* Start SOURCE *
Support #1080: Weights for pooled cross-sectional analysis - accounting for clustering - Understanding Society User Support

Actions

Copy link

Support #1080

open

Weights for pooled cross-sectional analysis - accounting for clustering

Added by Lewis Anderson over 6 years ago. Updated almost 2 years ago.

Status:

Resolved

Priority:

Normal

Assignee:

Lewis Anderson

Category:

Weights

Start date:

10/21/2018

% Done:

100%

Description

Dear Support Team,

This can be seen as a follow-up to #758, which presents a similar problem.

I am trying to explore the cross-sectional association between two time-varying variables (a value of interest of one of the variables is relatively rare). To do this I would like to pool data from the various waves of Understanding Society.

In comment #7 on #758 Nico Ochmann writes: "I run logrealhourlywage on x1 x2 [pw=newwgt], cluster(pidp) / Is this reasonable or am I still completely off?", to which Peter Lynn replies "Looks fine!".

However I would also like to account for the survey design by using ~~svyset~~ in Stata. ~~svyset~~ does not allow the cluster option. Is there a straightforward way around this? Or is it not possible to cluster on pidp because I am effectively already clustering on psu by specifying: svyset psu [pweight=weight_indsc_xw], strata(strata) singleunit(scaled) -- where weight_indsc_xw is a_indscus_xw from wave 1, b_indscub_xw from wave 2, etc.? Is it in fact satisfactory to cluster on the higher level (PSU) and ignore clustering within individuals at the lower level?
* End SOURCE *
### OBJECTIVE 1
In the support thread, who replied "Looks fine!" to Nico Ochmann?
### OBJECTIVE 2
Please print the support thread starting with "However I would" and going on through "the lower level?".
The material that follows comes from a different source than the support thread.
* Start INFORMATION SUPPLIED *
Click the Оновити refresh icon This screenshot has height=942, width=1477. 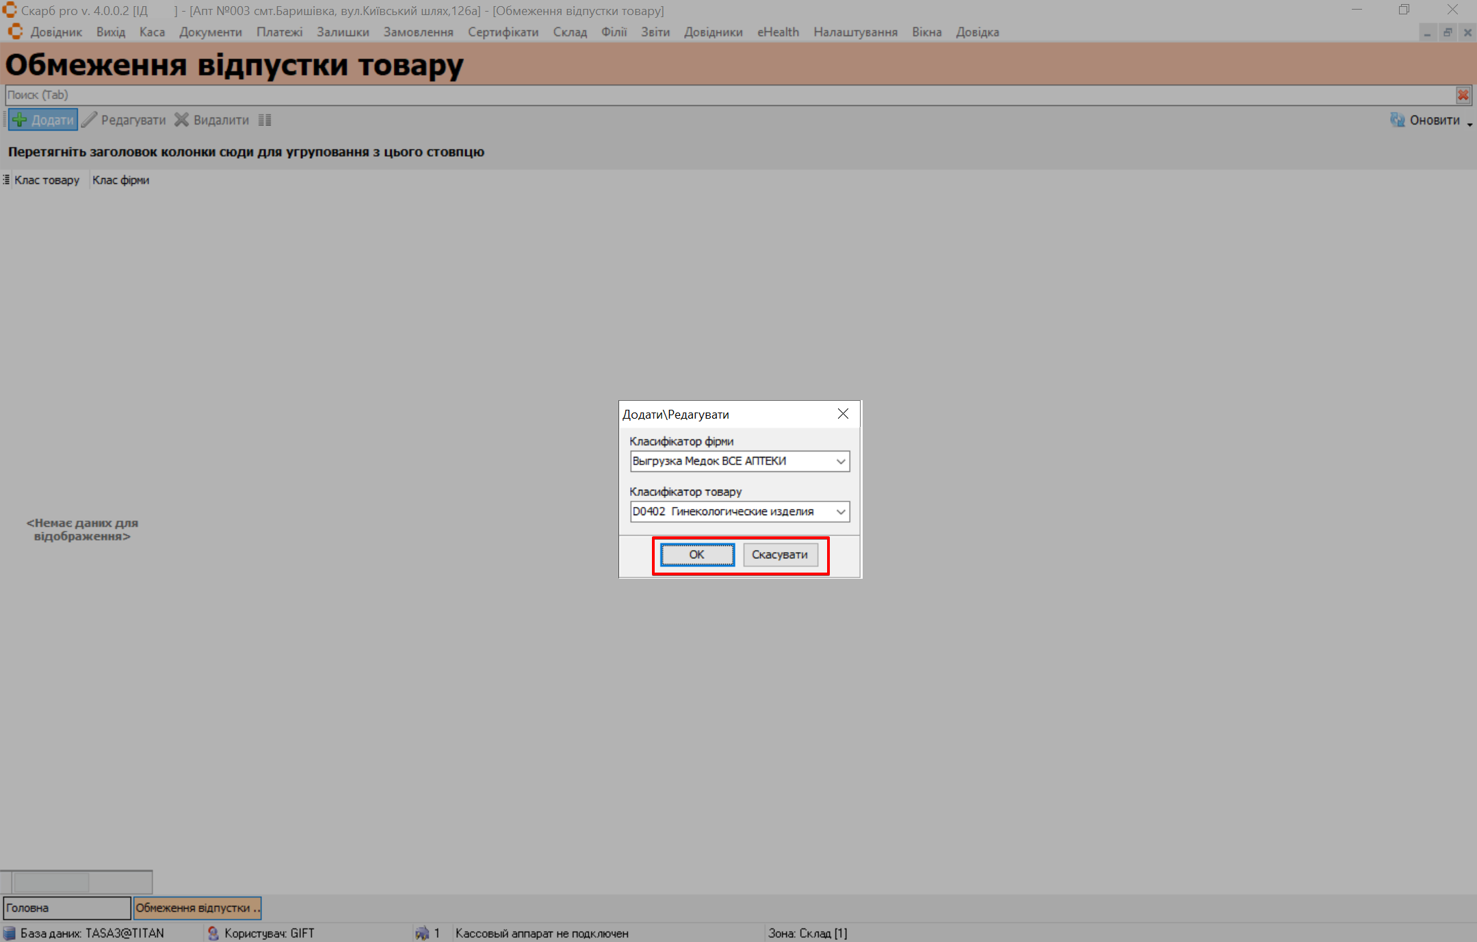1397,120
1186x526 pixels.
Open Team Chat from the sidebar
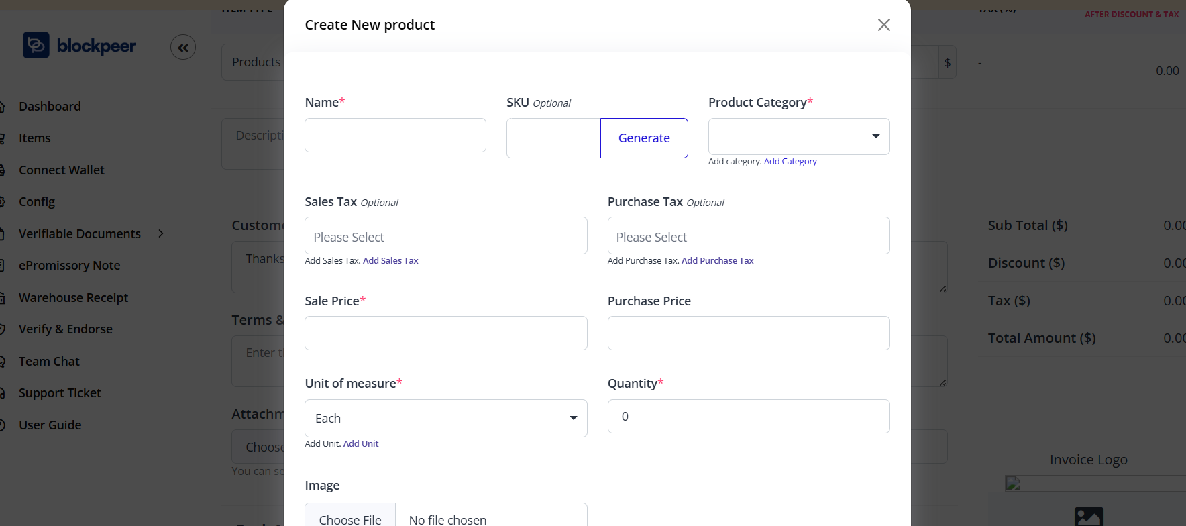[49, 361]
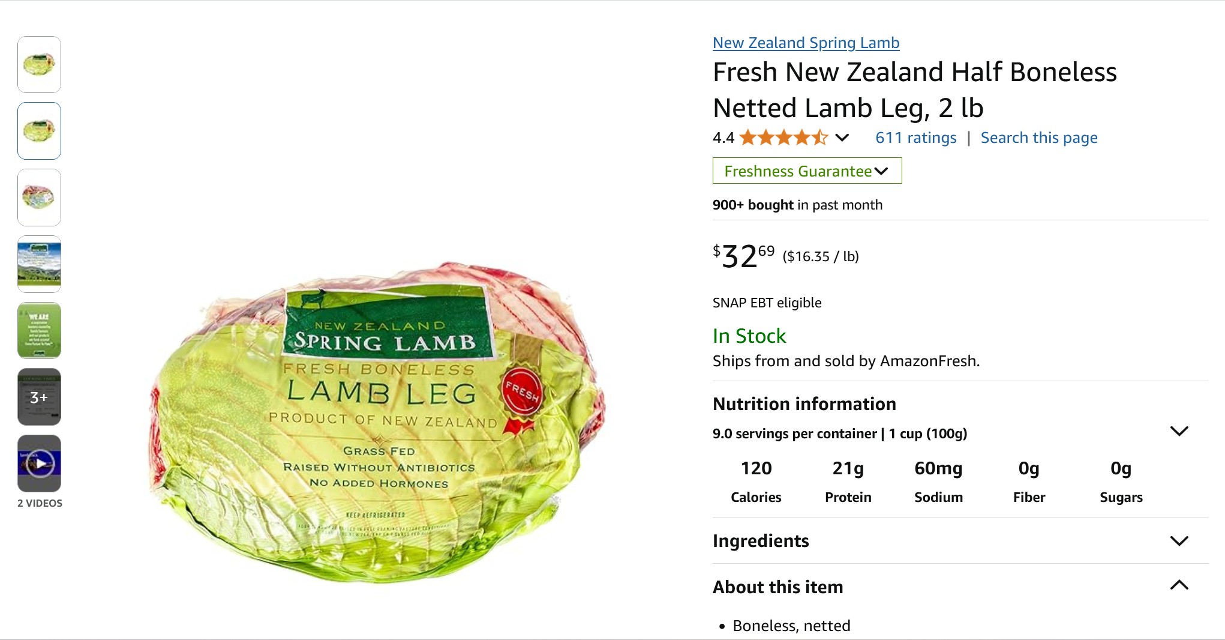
* End INFORMATION SUPPLIED *
### EXERCISE ANSWER 1
Peter Lynn

### EXERCISE ANSWER 2
However I would also like to account for the survey design by using ~~svyset~~ in Stata. ~~svyset~~ does not allow the cluster option. Is there a straightforward way around this? Or is it not possible to cluster on pidp because I am effectively already clustering on psu by specifying: svyset psu [pweight=weight_indsc_xw], strata(strata) singleunit(scaled) -- where weight_indsc_xw is a_indscus_xw from wave 1, b_indscub_xw from wave 2, etc.? Is it in fact satisfactory to cluster on the higher level (PSU) and ignore clustering within individuals at the lower level?